**TASK TO COMPLETE**
The answer should be each line from the entries below that has the word "computer" in it.

**THE RECORDS**
= Beginning of Section =

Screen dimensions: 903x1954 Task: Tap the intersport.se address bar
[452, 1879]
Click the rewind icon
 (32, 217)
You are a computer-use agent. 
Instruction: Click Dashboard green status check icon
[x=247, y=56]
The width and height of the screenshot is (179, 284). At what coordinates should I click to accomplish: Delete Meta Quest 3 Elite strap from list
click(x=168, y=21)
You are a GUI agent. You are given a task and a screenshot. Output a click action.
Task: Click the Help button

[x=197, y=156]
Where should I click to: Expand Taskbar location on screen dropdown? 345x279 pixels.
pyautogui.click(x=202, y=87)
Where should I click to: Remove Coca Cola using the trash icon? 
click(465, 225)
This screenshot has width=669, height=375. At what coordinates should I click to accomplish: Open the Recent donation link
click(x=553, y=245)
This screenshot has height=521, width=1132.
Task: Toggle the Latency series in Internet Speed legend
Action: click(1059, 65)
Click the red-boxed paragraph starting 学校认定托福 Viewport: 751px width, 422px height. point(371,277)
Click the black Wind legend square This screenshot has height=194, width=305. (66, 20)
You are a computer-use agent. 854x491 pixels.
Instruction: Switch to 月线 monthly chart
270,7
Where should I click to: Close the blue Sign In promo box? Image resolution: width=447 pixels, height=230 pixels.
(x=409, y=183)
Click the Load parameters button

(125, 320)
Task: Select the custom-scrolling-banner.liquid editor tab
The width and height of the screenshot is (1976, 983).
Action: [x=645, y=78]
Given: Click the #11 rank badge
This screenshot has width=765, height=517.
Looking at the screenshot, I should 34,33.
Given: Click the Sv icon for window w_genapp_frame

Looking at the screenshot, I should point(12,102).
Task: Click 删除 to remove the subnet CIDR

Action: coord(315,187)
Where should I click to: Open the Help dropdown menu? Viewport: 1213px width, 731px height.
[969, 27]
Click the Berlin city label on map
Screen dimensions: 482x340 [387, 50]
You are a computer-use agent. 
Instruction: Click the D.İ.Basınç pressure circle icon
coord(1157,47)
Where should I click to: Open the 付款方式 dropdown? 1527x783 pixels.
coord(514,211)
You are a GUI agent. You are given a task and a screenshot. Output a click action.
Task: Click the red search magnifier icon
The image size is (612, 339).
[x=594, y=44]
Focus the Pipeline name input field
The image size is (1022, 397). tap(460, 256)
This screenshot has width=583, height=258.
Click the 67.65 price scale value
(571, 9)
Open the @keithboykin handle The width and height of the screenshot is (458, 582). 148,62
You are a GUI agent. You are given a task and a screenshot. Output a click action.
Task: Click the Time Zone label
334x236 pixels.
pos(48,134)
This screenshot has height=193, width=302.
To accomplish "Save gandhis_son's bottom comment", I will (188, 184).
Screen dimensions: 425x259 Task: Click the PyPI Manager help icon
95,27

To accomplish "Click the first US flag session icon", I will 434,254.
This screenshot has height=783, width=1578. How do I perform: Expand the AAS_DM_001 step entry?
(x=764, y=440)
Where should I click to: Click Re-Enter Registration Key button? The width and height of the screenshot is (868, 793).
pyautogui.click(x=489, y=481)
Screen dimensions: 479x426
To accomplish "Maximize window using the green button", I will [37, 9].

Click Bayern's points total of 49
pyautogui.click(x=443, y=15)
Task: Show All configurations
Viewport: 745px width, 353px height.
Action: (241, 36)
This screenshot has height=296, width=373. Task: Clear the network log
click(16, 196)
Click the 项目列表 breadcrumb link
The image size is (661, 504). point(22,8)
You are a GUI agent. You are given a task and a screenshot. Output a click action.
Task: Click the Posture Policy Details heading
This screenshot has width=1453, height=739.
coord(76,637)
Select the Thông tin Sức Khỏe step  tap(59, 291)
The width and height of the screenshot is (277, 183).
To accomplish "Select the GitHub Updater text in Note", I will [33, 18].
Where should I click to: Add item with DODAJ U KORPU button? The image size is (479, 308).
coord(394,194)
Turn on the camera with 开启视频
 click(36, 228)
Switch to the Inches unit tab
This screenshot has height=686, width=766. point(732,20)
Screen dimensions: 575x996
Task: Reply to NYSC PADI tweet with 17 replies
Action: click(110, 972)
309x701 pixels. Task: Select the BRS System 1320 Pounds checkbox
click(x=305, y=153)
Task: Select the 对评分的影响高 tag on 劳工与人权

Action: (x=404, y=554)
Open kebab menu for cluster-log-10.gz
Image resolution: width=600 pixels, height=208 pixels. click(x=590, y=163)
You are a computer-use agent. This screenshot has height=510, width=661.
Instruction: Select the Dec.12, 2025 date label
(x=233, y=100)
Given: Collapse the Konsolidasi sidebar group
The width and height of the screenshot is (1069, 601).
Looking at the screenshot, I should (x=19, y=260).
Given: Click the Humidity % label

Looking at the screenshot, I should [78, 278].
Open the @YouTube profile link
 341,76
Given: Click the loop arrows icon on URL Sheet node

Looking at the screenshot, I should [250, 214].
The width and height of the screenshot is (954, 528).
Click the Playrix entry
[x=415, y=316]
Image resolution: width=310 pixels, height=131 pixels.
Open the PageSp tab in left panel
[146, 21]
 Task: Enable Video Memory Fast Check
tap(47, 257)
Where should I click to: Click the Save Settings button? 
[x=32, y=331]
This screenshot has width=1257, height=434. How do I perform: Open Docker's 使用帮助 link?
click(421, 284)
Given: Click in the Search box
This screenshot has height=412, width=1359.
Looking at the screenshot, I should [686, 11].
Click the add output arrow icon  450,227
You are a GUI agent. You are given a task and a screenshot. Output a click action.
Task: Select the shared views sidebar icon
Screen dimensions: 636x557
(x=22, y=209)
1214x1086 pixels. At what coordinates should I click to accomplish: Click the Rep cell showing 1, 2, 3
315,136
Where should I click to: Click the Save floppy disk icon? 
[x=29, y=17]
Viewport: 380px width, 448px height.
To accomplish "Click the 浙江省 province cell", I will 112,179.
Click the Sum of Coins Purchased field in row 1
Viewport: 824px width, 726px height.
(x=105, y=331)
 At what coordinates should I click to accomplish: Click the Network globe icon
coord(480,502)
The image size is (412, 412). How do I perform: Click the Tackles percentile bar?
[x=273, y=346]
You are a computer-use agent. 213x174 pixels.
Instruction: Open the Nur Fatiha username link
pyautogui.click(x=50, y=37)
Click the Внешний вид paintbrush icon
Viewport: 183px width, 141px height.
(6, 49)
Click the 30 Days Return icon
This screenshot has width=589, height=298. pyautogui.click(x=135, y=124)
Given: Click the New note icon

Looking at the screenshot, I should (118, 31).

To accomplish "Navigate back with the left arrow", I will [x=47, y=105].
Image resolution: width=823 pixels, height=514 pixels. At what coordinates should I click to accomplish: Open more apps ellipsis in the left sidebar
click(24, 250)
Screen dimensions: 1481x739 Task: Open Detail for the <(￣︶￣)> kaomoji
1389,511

= End of Section =

**TASK OUTPUT**
You are a computer-use agent. 
You are a computer-use agent. 854x491 pixels.
You are a computer-use agent. 
You are a computer-use agent. This screenshot has height=510, width=661.
You are a computer-use agent. 213x174 pixels.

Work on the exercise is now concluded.